It’s the end of the financial year, and a lot of us are donating this week. Some of that is the tax deduction, which makes now the sensible time to give. That’s fair. But it’s worth noticing the the deduction nudges our giving toward whatever happens to be tax-deductible, rather than whatever does the most good.
A charity twice as effective does twice as much good with your dollar, whether or not you can claim it. The deduction doesn’t change what your gift achieves in the world. So if you give half as much to a charity that’s twice as effective — even one you can’t claim a cent on — you’ve done as much good as the full deductible gift. Even at the highest Australian marginal tax rate, a deduction hands back less than half of what you gave.

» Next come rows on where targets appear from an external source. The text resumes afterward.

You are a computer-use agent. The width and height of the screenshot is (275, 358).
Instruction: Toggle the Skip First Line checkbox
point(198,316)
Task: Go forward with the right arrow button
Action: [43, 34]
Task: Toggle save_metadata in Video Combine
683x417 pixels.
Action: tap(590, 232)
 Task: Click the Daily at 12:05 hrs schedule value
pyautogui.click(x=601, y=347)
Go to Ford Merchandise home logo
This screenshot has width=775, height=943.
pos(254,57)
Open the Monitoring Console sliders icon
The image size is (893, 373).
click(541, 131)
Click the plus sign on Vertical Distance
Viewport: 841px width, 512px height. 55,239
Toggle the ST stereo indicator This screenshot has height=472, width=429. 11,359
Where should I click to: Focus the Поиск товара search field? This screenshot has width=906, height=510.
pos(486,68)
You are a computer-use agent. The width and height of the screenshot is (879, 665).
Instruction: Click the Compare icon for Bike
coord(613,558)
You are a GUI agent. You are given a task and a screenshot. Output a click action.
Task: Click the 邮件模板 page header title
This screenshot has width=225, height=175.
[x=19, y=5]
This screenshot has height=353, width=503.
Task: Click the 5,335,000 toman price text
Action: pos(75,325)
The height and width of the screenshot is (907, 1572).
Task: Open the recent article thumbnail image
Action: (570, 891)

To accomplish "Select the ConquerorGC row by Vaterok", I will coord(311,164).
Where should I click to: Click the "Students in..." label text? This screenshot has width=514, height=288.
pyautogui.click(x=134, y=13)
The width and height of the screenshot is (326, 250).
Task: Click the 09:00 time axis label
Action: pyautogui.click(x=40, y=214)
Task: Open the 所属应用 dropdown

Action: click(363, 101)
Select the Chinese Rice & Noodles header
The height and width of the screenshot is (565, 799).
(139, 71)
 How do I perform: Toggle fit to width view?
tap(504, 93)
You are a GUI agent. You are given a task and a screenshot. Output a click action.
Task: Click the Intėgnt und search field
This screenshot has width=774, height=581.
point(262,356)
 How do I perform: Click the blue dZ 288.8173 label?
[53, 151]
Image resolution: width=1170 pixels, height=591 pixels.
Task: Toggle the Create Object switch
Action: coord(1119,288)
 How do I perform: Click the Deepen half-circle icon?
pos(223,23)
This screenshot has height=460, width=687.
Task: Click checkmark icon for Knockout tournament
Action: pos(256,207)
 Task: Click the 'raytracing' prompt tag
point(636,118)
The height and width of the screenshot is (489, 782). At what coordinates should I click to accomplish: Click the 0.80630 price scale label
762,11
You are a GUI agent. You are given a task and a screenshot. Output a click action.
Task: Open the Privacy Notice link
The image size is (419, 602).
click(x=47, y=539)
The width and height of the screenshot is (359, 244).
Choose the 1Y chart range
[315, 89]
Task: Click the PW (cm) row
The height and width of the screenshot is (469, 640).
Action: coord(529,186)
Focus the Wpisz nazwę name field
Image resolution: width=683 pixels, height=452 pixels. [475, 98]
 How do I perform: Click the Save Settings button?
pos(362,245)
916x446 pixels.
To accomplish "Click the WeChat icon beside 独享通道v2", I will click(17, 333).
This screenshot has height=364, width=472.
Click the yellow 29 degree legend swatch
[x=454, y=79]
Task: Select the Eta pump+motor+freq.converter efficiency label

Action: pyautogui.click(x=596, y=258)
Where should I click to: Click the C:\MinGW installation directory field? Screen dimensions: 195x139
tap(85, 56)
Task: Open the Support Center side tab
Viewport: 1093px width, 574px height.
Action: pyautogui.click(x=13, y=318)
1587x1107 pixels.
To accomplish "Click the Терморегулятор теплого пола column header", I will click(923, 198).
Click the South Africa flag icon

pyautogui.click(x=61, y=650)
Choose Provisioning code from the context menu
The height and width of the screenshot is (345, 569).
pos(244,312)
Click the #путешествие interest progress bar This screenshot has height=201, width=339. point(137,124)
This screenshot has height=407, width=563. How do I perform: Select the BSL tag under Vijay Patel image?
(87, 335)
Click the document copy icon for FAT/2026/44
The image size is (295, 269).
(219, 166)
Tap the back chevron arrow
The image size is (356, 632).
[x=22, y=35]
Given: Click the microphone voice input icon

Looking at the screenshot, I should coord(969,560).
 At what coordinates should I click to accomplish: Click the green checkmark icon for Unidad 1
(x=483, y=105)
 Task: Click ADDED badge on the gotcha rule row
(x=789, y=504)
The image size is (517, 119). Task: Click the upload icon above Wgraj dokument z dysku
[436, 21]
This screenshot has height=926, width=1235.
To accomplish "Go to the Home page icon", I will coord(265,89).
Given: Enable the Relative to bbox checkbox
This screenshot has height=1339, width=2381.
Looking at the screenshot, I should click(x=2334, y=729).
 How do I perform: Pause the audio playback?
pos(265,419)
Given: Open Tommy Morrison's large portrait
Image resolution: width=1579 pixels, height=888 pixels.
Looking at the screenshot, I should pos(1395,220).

And the gaps between charities are far bigger than the gap a deduction makes. The best global health charities can do tens or even hundreds of times more good per dollar than an average one. A deduction is small compared to a difference like that. If we’re going to optimise anything about our giving, it should be effectiveness.
You don’t have to work this out for yourself, either. Independent evaluators like GiveWell do the work to find the charities that save or improve the most lives per dollar, and there are equivalents for other causes like Animal Charity Evaluators.
This has shaped much of my life. I’ve come to treat my career as one of the main tools I have for doing good for two reasons.
Sometimes the work itself is the impact. That’s a big part of what drew me into energy — it’s a field where getting the policy and the infrastructure right matters enormously for a lot of people and for the climate over a very long time.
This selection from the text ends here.